As many readers will know, Chapel Hill Town Council recently approved the Housing Choices land use ordinance amendment in a 6-3 vote. The purpose of the amendment is to allow for more mixed housing to be developed in what are currently single-family-only zones.
This proposal brought out a full-scale panic in the community who have come to style themselves as the Save Chapel Hill movement. Their banner? Protecting Chapel Hill from… something apparently scary but peculiarly never truly defined. Their main weapon? Misinformation.
So when I, as a resident of the Franklin-Rosemary Historic District (previously described as the epicenter of the Save Chapel Hill movement), got a hand-delivered note in the mail inviting me to join my neighbors at a meeting to discuss “protecting our houses” by way of restrictive covenant, I considered it a civic duty to go along and report back.
I donned my (alas, metaphorical) fake glasses and mustache, and headed over to the Horace Williams House, which is also the headquarters for Preservation Chapel Hill, which advocates for the historic districts. Other than lowering the average age of the attendants by about 40 years, I thought I did rather a good job blending in. On my arrival, one neighbor said to me that he hoped I was “there to oppose this Putin-esque regime,” referring to the Housing Choices amendment to allow a few duplexes to be built across town. The meeting was well attended, with 30 or so property owners from the district in attendance.
The meeting took the form of being taught about restrictive covenants and their many purported benefits by a local attorney and historic district resident. In very basic terms, restrictive covenants are an agreement made between property owners that binds not only those folks, but all of their successive owners of that property.
Restrictive covenants have a sticky and unpleasant history in this country, with most restrictive covenants between the 1920s and the 1960s being set up for one purpose: to “restrict the Negro race” from being able to live in white neighborhoods. In full credit, the lawyer leading the meeting disclosed that information at the start of the meeting, and then hurriedly assured the attendees that, although that was what these had been used for in the past, that obviously wasn’t what we would be trying to do, oh no, far from it.
The plan, as the lawyer told us, was to bind all of the properties that they could muster together in a restrictive covenant, which would prevent, amongst other things, any dividing of the lot by any future owner, preventing a single-family lot from being used as anything other than that. The lawyer explained that, although one can’t guarantee this in perpetuity, the restrictive covenant document that was filed when the Tenney Circle properties were originally subdivided would help limit future changes. Essentially, the covenant would auto-renew every 20 years, unless 75 percent of the property owners gave their consent for it to be broken.

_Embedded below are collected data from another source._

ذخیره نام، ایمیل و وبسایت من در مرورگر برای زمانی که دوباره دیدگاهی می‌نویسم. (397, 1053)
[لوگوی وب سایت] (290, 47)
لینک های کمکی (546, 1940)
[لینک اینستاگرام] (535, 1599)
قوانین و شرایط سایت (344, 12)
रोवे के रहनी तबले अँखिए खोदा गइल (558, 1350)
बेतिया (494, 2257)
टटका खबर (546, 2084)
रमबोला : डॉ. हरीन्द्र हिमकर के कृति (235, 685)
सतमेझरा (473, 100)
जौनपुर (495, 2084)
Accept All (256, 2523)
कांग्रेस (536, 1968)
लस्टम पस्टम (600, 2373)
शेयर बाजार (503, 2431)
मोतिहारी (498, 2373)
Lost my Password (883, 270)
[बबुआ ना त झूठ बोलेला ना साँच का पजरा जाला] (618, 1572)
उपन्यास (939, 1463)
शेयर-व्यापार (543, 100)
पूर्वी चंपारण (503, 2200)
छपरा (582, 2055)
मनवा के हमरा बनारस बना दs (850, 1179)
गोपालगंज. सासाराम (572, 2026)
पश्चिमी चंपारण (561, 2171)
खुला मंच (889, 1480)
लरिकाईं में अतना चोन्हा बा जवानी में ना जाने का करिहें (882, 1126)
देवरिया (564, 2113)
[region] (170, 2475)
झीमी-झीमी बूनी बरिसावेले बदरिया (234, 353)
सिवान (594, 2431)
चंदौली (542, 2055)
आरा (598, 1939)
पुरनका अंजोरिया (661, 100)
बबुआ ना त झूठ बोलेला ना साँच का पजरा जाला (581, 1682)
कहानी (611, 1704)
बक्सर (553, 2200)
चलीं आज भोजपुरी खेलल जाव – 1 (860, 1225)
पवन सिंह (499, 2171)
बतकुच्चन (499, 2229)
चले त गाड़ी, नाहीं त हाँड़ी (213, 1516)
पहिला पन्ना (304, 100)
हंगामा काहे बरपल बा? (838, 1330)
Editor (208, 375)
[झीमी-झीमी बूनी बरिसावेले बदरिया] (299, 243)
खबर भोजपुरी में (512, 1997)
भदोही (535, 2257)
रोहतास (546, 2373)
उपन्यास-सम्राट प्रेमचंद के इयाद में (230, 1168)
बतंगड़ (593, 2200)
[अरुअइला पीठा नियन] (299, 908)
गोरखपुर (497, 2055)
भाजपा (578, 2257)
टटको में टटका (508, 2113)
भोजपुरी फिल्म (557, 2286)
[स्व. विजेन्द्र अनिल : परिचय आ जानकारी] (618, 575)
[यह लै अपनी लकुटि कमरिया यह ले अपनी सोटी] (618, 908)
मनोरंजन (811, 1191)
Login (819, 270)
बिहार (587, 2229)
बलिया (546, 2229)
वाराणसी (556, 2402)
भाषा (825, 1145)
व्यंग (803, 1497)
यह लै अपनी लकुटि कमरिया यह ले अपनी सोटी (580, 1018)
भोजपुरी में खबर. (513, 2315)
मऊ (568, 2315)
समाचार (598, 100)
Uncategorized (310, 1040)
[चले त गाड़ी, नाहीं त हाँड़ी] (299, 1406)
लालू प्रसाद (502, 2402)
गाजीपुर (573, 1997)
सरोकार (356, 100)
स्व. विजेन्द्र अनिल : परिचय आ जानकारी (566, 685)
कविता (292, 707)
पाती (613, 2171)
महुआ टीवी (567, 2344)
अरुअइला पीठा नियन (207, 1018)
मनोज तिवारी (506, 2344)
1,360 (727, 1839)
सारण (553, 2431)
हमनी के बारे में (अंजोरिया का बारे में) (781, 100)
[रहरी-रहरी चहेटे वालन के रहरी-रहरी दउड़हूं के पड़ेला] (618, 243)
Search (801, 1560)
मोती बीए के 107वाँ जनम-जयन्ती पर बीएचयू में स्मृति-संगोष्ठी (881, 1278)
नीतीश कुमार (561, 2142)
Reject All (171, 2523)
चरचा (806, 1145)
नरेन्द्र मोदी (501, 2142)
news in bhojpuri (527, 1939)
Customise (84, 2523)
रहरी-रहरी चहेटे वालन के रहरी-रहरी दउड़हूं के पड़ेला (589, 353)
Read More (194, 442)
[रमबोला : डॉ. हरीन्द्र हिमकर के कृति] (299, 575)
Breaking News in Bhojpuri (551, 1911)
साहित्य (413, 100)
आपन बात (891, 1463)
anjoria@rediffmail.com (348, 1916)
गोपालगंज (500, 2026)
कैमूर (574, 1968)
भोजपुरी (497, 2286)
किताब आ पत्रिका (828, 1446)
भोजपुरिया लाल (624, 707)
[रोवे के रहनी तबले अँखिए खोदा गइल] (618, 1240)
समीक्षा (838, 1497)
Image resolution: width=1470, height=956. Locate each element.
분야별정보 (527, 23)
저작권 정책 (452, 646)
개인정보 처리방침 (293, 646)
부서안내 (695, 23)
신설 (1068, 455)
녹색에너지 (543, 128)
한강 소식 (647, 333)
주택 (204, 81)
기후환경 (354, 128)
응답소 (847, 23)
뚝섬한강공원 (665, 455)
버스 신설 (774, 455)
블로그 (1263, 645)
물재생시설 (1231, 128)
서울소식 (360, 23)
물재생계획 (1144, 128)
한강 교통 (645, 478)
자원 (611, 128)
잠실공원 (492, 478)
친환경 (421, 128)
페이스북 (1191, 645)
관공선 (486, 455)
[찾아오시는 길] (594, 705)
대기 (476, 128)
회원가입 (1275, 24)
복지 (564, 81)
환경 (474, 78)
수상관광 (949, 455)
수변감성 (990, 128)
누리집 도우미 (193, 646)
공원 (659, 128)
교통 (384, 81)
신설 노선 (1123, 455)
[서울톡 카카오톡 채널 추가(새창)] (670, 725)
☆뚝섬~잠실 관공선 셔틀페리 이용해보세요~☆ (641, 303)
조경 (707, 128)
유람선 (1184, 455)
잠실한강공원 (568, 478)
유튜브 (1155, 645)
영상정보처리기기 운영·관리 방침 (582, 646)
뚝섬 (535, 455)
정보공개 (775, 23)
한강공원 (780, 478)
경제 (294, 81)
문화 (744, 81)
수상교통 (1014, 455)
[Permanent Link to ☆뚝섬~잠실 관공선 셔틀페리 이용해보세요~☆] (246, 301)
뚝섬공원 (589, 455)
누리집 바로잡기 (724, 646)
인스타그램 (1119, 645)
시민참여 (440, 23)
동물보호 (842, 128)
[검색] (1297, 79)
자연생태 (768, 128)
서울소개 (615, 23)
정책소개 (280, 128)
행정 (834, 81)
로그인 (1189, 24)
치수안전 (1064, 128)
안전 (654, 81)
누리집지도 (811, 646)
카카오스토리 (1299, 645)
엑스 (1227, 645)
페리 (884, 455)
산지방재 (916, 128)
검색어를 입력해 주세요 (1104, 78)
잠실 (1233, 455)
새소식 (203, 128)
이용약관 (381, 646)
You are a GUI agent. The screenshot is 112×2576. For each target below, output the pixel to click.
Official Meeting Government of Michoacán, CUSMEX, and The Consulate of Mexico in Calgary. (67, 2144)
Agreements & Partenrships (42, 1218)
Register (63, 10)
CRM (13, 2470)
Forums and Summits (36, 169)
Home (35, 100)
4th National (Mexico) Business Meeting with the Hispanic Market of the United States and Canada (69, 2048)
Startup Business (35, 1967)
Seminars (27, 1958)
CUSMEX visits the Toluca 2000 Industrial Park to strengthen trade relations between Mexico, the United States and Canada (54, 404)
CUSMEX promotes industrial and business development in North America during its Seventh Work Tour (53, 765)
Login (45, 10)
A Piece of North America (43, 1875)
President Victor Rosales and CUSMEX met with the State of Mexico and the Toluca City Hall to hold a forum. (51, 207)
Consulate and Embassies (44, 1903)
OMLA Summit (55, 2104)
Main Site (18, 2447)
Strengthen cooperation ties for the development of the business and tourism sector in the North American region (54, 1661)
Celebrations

Let that sink in for a moment.
If a homeowner enters into this covenant, and then decides in three or four years that it was a horrible mistake, there is absolutely no way of escaping the covenant other than convincing 75 percent of the other homeowners who entered into that covenant that they should let you leave. And why would they? After all, in their words, they are “protecting the neighborhood.” It was made very clear that, should you attempt to break this covenant, you would swiftly be sued.
The lawyer opened up the floor to any comments and questions. Well, almost. At one point, a resident who lived in one of the few duplexes already in existence in the district asked whether this covenant would further any of the protections the neighborhood already enjoys by virtue of the Historic District Commission, and its powers to strike down any development which does not comport with the “character of the district.”
Having been begrudgingly advised by the lawyer that, no, this covenant would provide no greater protection than that which already existed, this neighbor started to speak passionately about how living in a duplex has given their children so many more opportunities to play with friends, and had brought so many people who wouldn’t be able to afford it otherwise into the district. It was at this point that the lawyer quite literally shouted this neighbor down, told them that this was not up for discussion, and indeed advised that if they continued they would be removed from the meeting.
At the end of the meeting, there was a general consensus amongst the homeowners that this was indeed the only way to go, and as far as this writer is aware, the plans to enact this covenant are full-steam ahead.
So, in some respects, the people behind Save Chapel Hill have accomplished their mission. None of their homes will be able to be torn down and redeveloped (unless they wait for the mandatory year-long delay in the historic district), they won’t have to have any more neighbors in their community (this wasn’t going to happen anyway), and they’ve successfully bound all of the future owners to this commitment, for ever and ever, Amen.